The chief executive of BrewDog has paid out more than €500,000 from his own pocket to winners of a bungled “solid gold” beer can promotion that he has admitted made the controversial brewer look “dishonest and disingenuous”.
James Watt says he got so carried away with the Willy Wonka-inspired promotion, which hid 50 gold cans in cases of the Scottish brewery’s craft beer, that he made some “costly mistakes” that misled treasure hunters.
He says he mistakenly believed the cans were made of solid gold – they were in fact made mostly of brass and only plated with the precious metal – which the UK advertising regulator later said would have meant they were actually worth £363,000, or about €410,000, each.

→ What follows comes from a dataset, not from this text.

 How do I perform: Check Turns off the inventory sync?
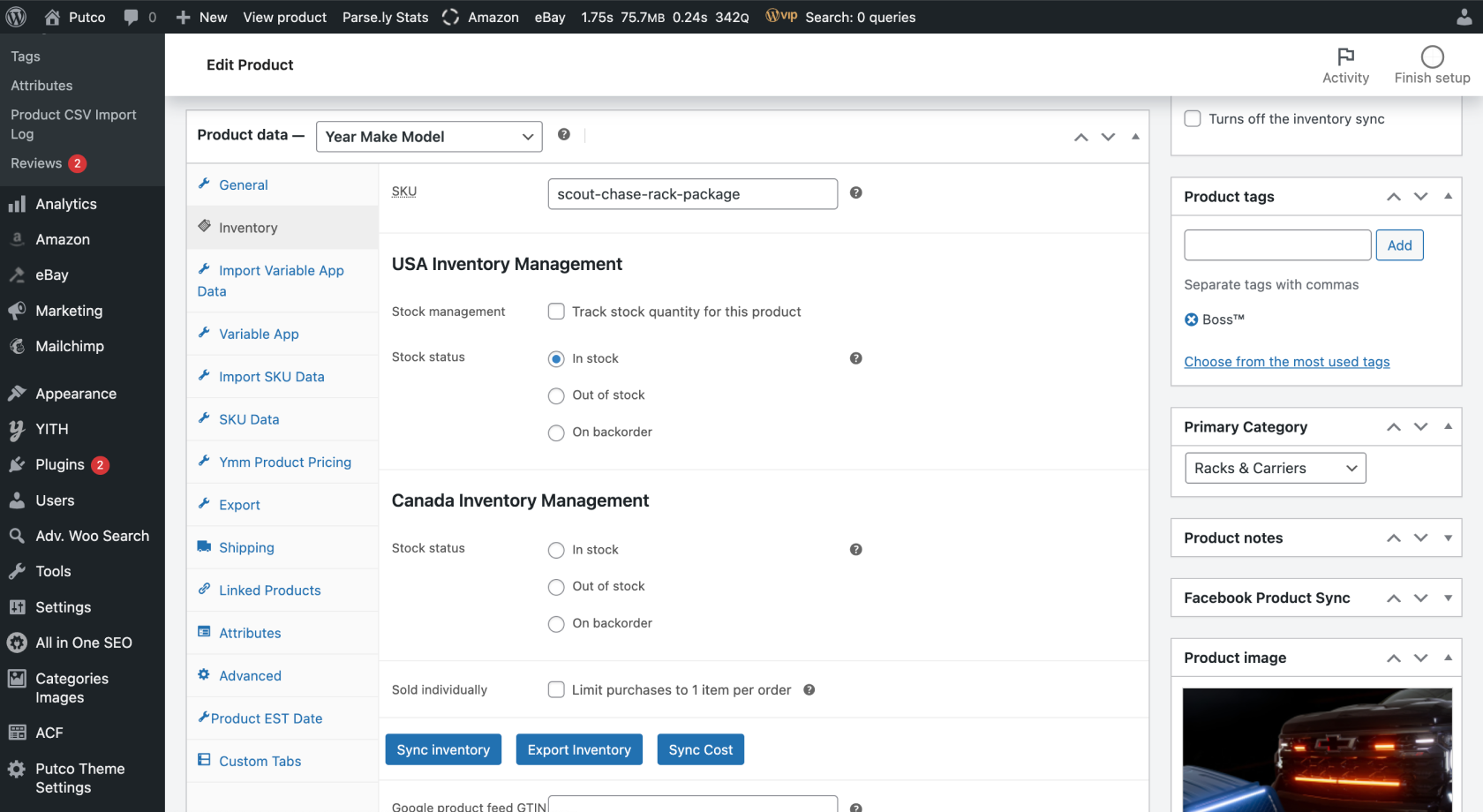[x=1193, y=119]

“The initial tweets I sent out told customers of the prospect of finding ‘solid gold cans’,” Mr Watt wrote on LinkedIn, claiming each one was still worth £15,000. “It was a silly mistake. Things started to go wrong when the winners got their cans.”
A number of the winners contacted the Advertising Standards Authority, which regulates advertising and marketing in the UK, complaining that the “solid gold” claim was misleading.

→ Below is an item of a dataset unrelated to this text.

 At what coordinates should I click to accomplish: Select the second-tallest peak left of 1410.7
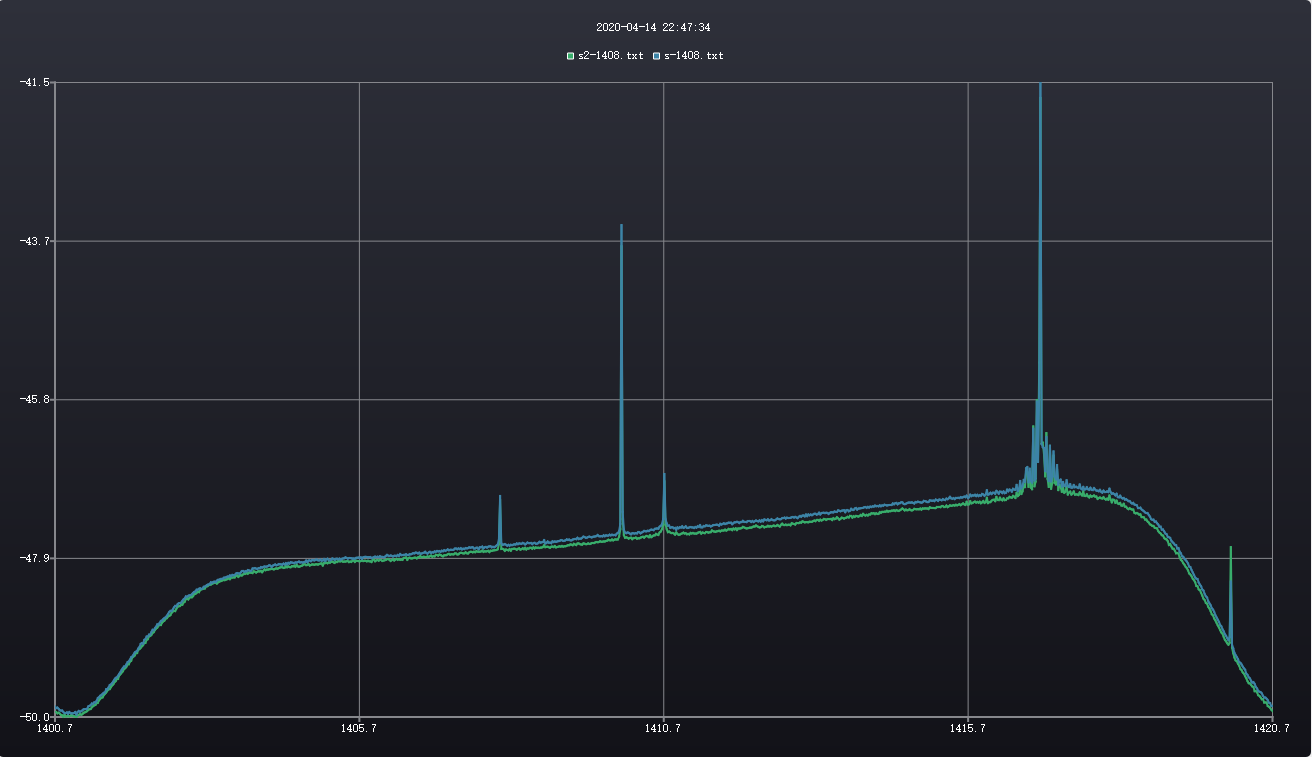pyautogui.click(x=621, y=228)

The authority subsequently upheld the complaints about the marketing, with the false claim appearing in three of 50 promotional tweets, according to Mr Watt.
“Those three tweets were enough to do a lot of damage,” he says. “It blew up into a media storm. The gold can saga was headline news. The campaign launch morphed into a frenzy, with attacks coming in from all quarters. It got pretty grim. I should have been more careful.”
Mr Watt admits that his initial tweets were misleading and that the company “deserved the flak”. “We were made to look dishonest and disingenuous and took a real hammering.”
The chief executive says he went on to contact all 50 winners to offer them the “full cash amount” as an alternative if they were unhappy with the original prize of keeping the can and receiving £15,000, or about €17,000, in BrewDog shares.
“All in all, it ended up costing me around £470,000 – well over two and a half years’ salary,” says Mr Watt, who adds that he now owns 40 of the gold cans.
BrewDog has previously been criticised for its marketing practices and workplace culture.
In 2021 it apologised to former employees who had accused Mr Watt and his company of fostering a “culture of fear” in which workers were bullied and “treated like objects”.
Last month the brewer lost its status as a B Corp, less than two years after joining the scheme, which offers certification of a company’s ethical commitment to the environment, community and staff.
BrewDog, which was recently accused of hypocrisy for running a World Cup ad campaign highlighting Qatar’s poor human-rights record despite being criticised by the Unite Hospitality union for the treatment of its own workers, achieved B Corp status in February 2021.